-- Records provided follows --

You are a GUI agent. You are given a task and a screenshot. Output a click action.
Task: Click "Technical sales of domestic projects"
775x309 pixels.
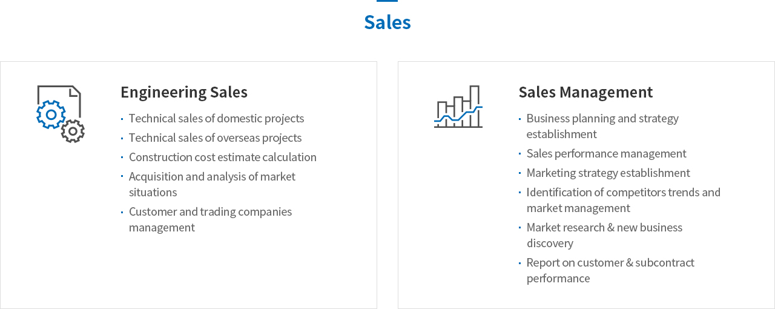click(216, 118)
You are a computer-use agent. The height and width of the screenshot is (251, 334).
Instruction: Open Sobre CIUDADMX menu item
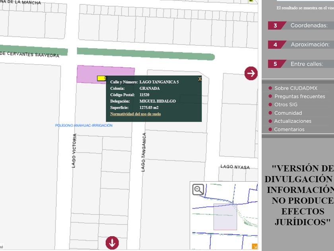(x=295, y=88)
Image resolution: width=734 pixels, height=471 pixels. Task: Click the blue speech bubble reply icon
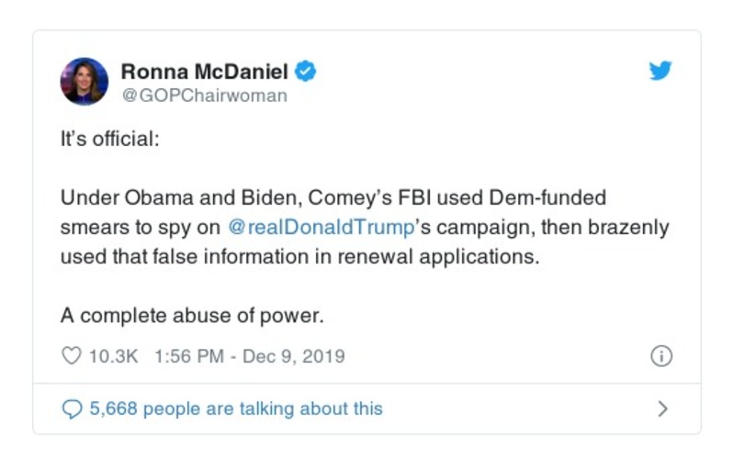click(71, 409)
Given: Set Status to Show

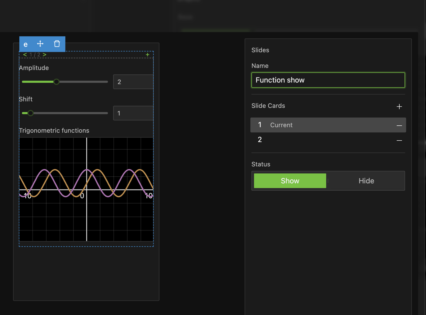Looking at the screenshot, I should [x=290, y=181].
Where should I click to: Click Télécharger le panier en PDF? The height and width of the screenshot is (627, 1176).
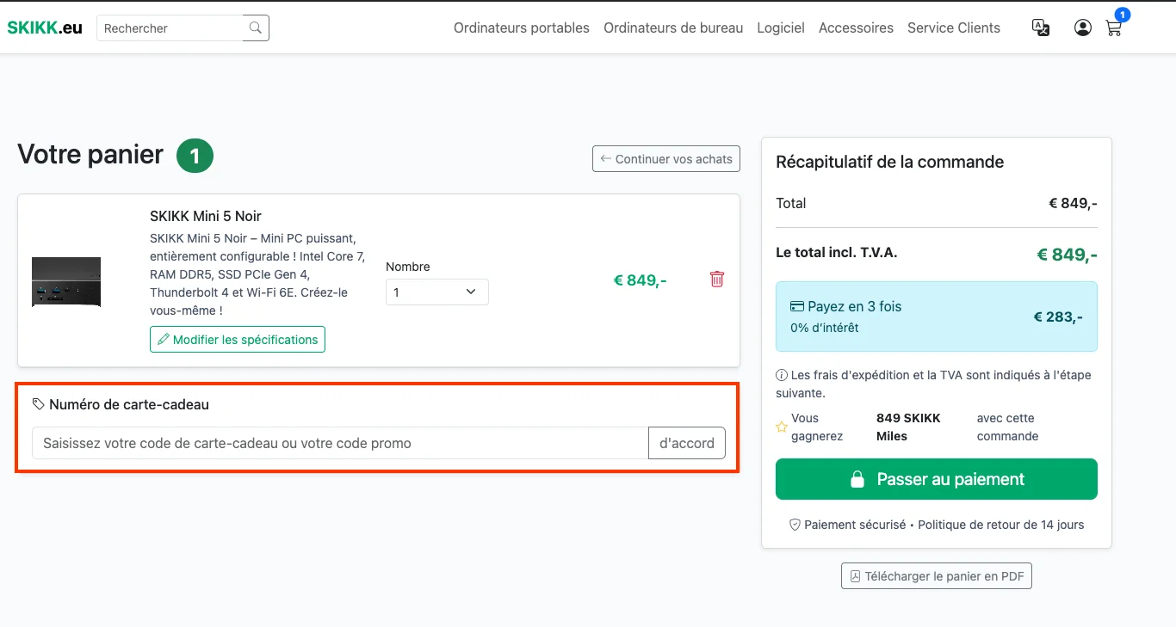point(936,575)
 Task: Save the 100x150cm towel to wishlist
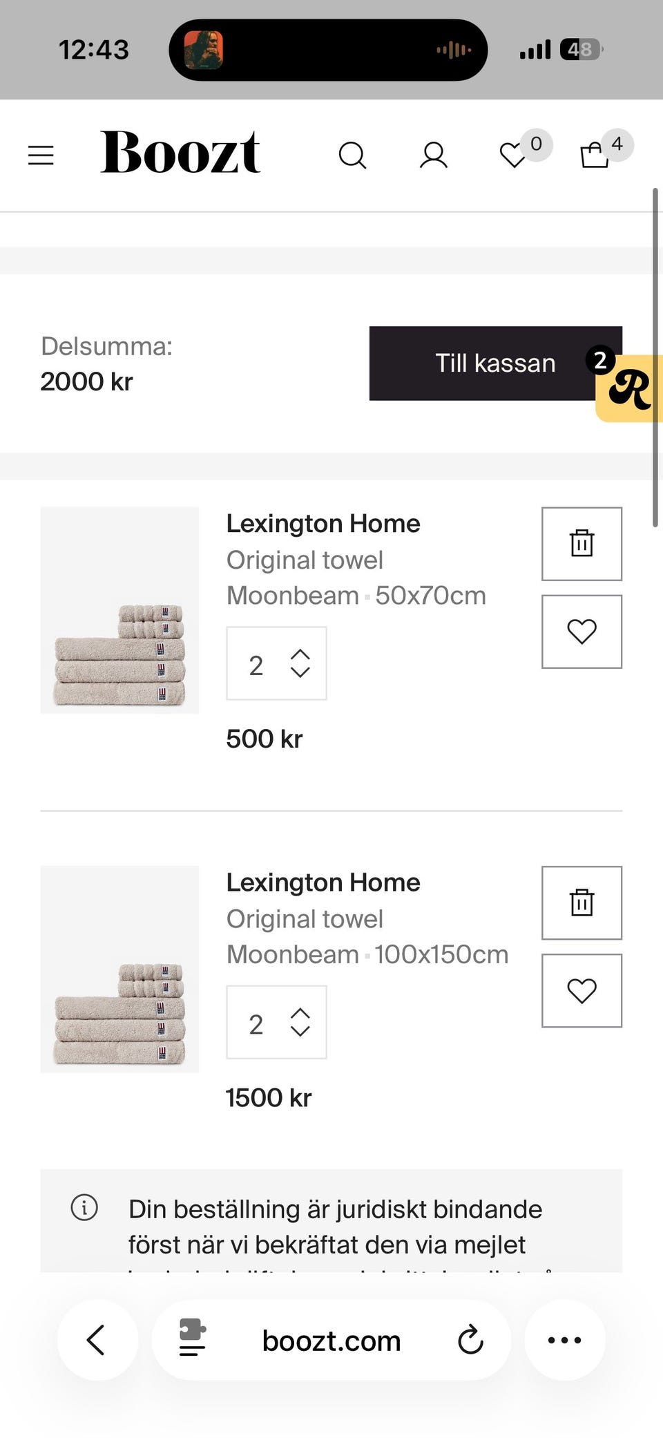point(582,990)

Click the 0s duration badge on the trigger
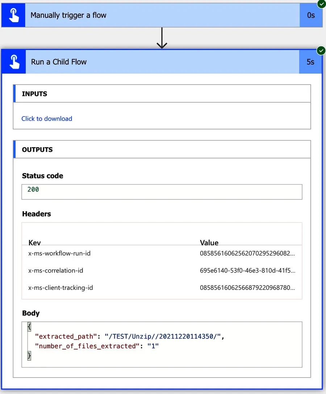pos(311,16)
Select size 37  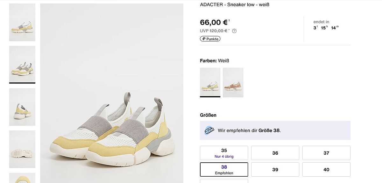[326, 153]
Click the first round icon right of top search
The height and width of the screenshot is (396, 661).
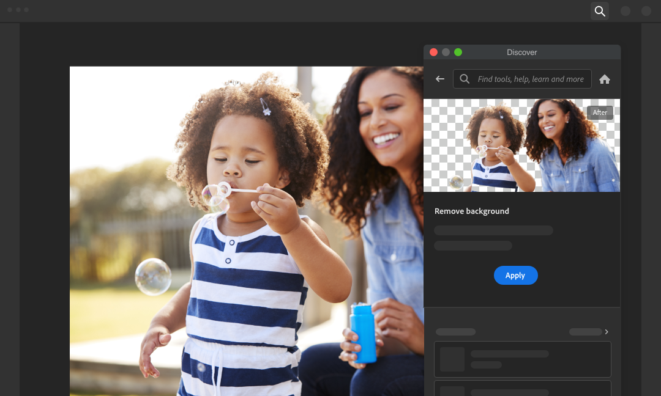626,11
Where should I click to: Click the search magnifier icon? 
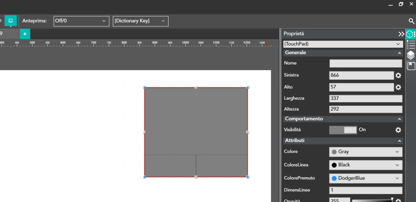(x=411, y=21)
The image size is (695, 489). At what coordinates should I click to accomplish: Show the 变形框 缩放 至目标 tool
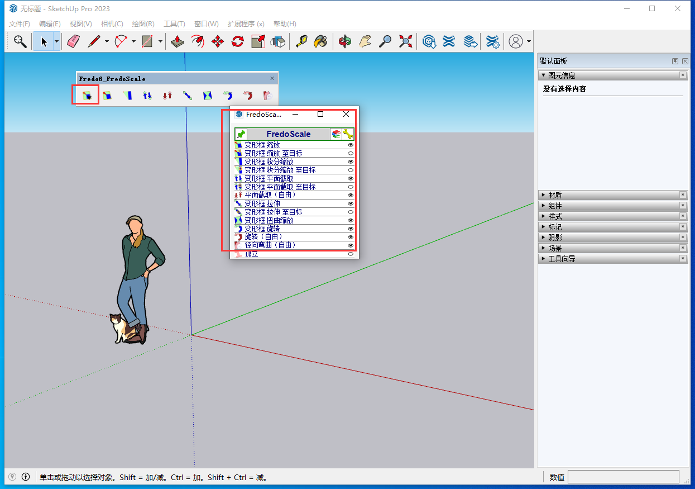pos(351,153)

-- Records provided concluded --

Whenever the word "agent" shows up in a line of the entries, list that line.

* Response below
You are a GUI agent. You are given a task and a screenshot. Output a click action.
You are a computer-use agent. The height and width of the screenshot is (251, 334).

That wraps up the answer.